• **WRITTEN REQUEST**: Extract each line in the records below that contains the string "Click". Matching is case-sensitive.

• **INPUT**:
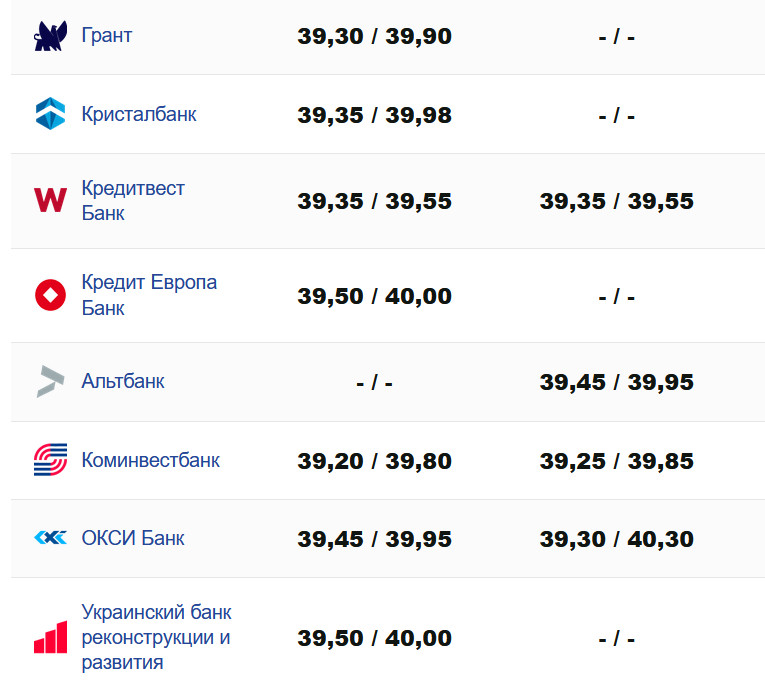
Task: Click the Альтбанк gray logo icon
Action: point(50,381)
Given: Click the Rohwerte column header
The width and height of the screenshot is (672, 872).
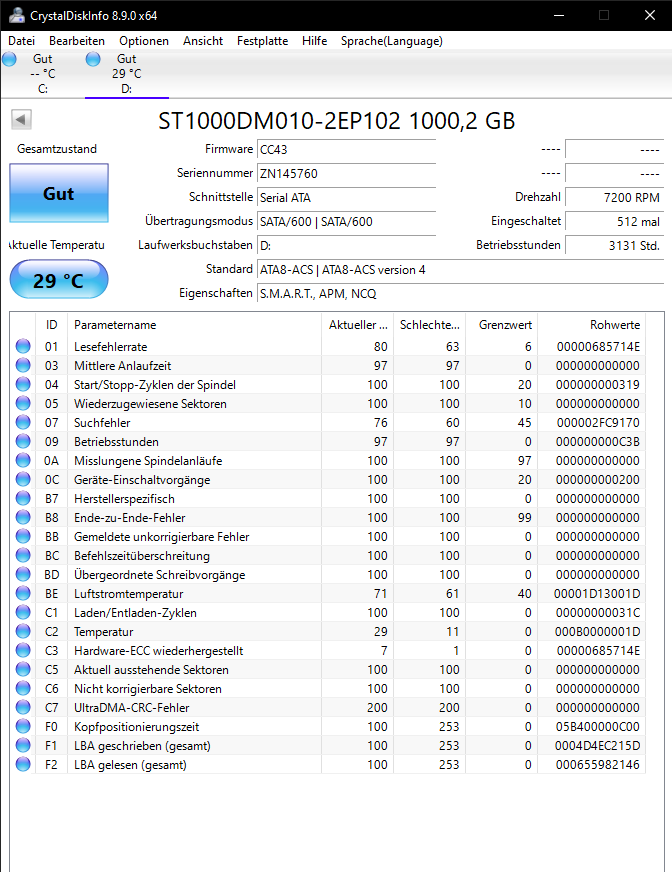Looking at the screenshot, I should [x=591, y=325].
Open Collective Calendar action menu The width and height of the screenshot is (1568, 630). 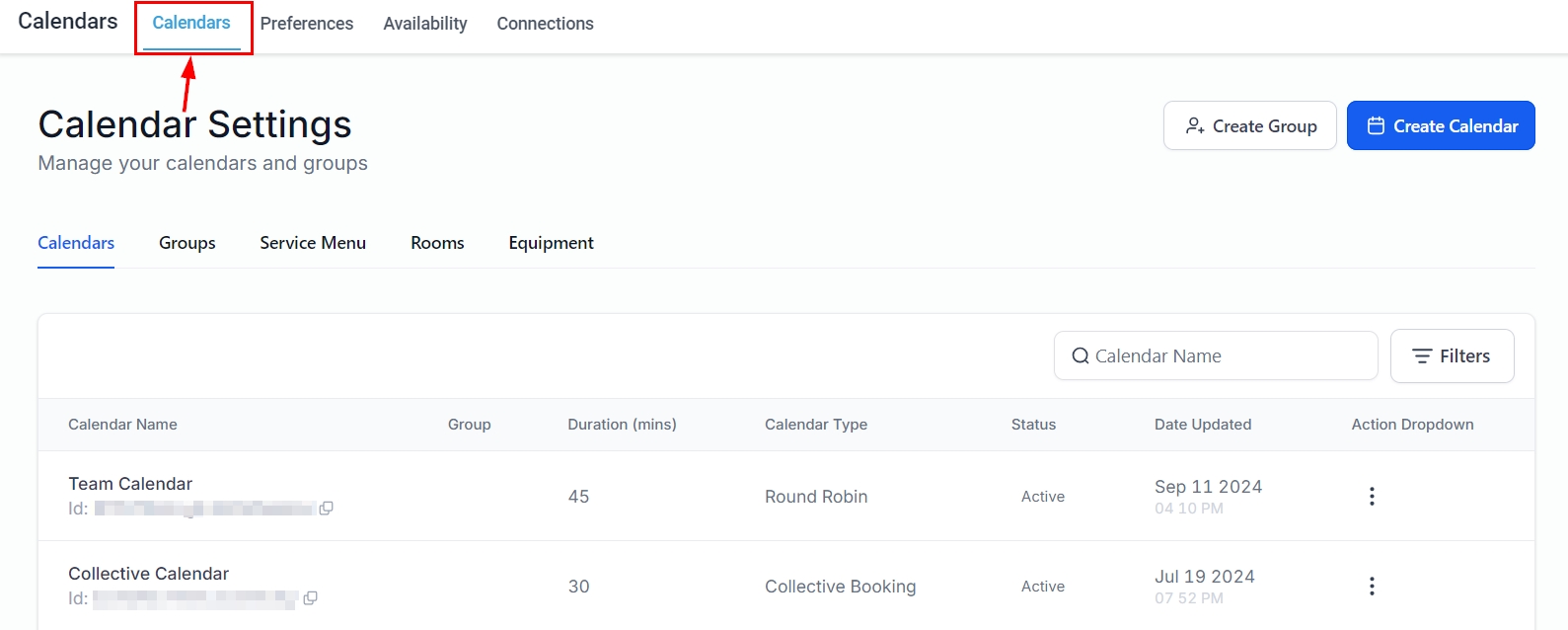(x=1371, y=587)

• **SOLUTION TO THIS PROBLEM**:
Task: Click the Альтбанк gray logo icon
Given: Click the Rohwerte column header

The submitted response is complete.